No folks, I’m not talking about the American Civil War, but the Spanish Civil War.
While Barcelona is known by tourists as a bustling city, full of beautiful Art Deco… It’s important to know that there is much more to this city. That is, it was a direct area of fighting during the Spanish Civil War.
So, let me explain…
During the 19th Century, the mindset towards monarchy was rapidly changing. So much so, that in 1812 Spanish Liberals tried to form a new constitution which included universal male suffrage, national sovereignty, constitutional monarchy, freedom of press, and support for land reform and free enterprise. As it was one of the most liberal documents of its time, King Ferdinand VII quickly dissolved this document and any efforts to limit the Spanish monarchy.
Fast forward to 1936: the Spanish army in Morocco led by Francisco Ferdinand started a coup d’etat against the Republican government. The Left side consisted of the Spanish Republic Government, workers, trade unions, Socialists, Communists, and Anarchists. The Right side was supported by the rebelling factions of the army, landowners, the middle class, and the Catholic church. Between the two sides, the army was split almost evenly. Volunteers from outside of the country flooded in to fight in solidarity. Fun Fact: George Orwell was one of these Volunteers. He writes about his experience in Homage to Catalonia.
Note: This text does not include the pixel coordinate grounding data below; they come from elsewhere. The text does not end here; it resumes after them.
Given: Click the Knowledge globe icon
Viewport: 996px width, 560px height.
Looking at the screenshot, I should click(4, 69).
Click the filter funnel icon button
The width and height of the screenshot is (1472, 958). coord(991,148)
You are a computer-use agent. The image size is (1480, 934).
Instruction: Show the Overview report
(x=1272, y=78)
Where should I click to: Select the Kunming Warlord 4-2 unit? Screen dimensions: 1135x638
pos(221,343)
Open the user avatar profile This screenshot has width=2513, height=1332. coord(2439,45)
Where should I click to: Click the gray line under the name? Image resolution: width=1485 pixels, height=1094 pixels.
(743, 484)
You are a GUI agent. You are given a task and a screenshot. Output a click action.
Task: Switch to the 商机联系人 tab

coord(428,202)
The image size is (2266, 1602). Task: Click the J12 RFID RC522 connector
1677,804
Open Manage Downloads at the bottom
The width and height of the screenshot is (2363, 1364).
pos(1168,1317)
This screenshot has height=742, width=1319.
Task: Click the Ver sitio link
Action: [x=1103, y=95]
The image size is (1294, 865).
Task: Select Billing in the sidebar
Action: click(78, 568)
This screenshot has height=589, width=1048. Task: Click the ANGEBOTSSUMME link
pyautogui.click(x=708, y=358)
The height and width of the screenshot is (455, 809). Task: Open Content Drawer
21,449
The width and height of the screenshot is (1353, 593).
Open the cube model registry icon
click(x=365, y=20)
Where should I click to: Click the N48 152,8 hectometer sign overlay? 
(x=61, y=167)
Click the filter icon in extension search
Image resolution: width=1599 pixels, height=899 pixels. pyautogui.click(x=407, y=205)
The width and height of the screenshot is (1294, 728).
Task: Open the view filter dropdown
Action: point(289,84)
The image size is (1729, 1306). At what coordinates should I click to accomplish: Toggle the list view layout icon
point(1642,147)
Orwell describes his experience as a soldier first hand: one memory in particular taking place in “La Rambla,” a busy street in central Barcelona. Orwell was first ordered to defend Ramblas 128, a headquarter of sorts for Anarchists. Today this building is known as Hotel Rivoli Ramblas, which Orwell and his wife were coincidentally staying in. Next door, the Republicans took Cafe Moka, which is also still there today. Later, Orwell decides to move across the street of La Rambla to gain a better shooting position and goes into a building called, Poliorama, a cinema theater. If you were to visit today, you could still look up and see the observatory deck with twin domes that Orwell placed himself at.
However, Orwell was later shot in the throat on La Rambla while trying to return the Anarchist front. While recovering, his army organization, POSM, was condemned as illegal and he became a ‘fugitive’. Luckily, he and his wife were able to flee from Barcelona back to England, where he wrote A Homage to Catalonia.
The Civil War history continues if you travel towards Montjüc. There, you will find one of the remaining air raid shelters open to the public. Side note: I took a tour of the 200 meter tunnels myself and was amazed. If you continue up the hill, you will find the Castell de Montjuïc, which was used as a prison and torture spot by both sides. It was also the spot where the President (or Generalitat) of Catalonia was shot by Franco’s men.
If you want to visit Castell de Montjuïc, you can take a cable car up the mountain!
So, as you can see, there is so much history to the beautiful city of Barcelona. I invite you to research it yourself and check it out!